SOCIÉTÉ

L’avenir sera-t-il marqué par un retour des frontières ?

Dans le cadre de la sortie de notre numéro d’avril consacré à l’avenir, nous avons décidé de parler de la question des frontières aujourd’hui, dans le contexte de la crise migratoire et du paradigme sécuritaire. Nous avons pu rencontrer Philippe Moreau-Defarges, chercheur à l’Institut Français des Relations Internationales, spécialiste de cette thématique. 

A l’heure actuelle, avec Donald Trump, le Brexit par exemple, la crise migratoire, nous nous sommes dit que l’avenir serait indéniablement marqué par la question des frontières. Quel est votre avis sur la question ?

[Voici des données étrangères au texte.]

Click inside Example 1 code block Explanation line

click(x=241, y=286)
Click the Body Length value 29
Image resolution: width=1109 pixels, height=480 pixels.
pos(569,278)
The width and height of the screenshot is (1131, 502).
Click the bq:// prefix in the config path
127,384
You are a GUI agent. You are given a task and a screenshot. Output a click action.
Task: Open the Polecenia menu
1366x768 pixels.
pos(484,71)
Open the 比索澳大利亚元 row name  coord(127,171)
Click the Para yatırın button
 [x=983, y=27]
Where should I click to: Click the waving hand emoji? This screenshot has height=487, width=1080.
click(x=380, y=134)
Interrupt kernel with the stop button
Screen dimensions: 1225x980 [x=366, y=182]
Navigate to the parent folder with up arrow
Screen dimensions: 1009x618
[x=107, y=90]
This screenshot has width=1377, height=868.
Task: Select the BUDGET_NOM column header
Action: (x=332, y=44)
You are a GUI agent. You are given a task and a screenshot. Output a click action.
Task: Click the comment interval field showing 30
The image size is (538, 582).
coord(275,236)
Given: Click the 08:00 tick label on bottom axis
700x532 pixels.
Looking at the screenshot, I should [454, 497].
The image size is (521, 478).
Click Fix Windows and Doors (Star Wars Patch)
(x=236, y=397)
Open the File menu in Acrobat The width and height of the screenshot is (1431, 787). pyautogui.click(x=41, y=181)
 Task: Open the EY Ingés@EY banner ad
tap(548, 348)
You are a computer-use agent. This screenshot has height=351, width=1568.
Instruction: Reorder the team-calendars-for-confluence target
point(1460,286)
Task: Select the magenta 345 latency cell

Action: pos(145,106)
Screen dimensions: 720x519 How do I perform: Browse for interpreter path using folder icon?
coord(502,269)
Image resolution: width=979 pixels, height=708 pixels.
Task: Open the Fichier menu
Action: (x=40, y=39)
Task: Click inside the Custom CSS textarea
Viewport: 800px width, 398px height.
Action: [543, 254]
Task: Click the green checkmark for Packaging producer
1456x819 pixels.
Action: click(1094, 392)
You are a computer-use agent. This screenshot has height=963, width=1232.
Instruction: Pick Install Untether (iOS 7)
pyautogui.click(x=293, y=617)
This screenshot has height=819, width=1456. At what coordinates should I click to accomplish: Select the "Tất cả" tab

Alors, la première chose que je dois dire, c’est que j’ai eu l’occasion de parler des frontières avec certains journalistes et j’ai eu l’impression qu’ils ne savaient pas ce que c’était. D’abord, les frontières au sens précis du terme, c’est une limite juridique qui sépare deux souverainetés étatiques. C’est vrai que depuis les années 1990, les frontières ont pas mal bougé du fait de l’éclatement des États – la Yougoslavie, l’Union soviétique, la Tchécoslovaquie, le Soudan, etc. Le premier problème, c’est la multiplication des frontières, la multiplication des États dans le monde. Le deuxième problème, c’est le renforcement des contrôles aux frontières. En ce qui concerne le mur de M. Trump, ce n’est pas un changement de frontière, mais simplement, ce qu’il veut, ce sont des contrôles extrêmes entre le Mexique et les États-Unis. Il veut renforcer les contrôles aux frontières. Ce sont deux choses différentes qu’il ne faut pas mélanger et la distinction entre les frontières et le contrôle aux frontières est primordiale.

Est-ce que selon vous, nous allons à l’avenir assister à « la fin des territoires » comme l’écrivait Bertrand Badie ?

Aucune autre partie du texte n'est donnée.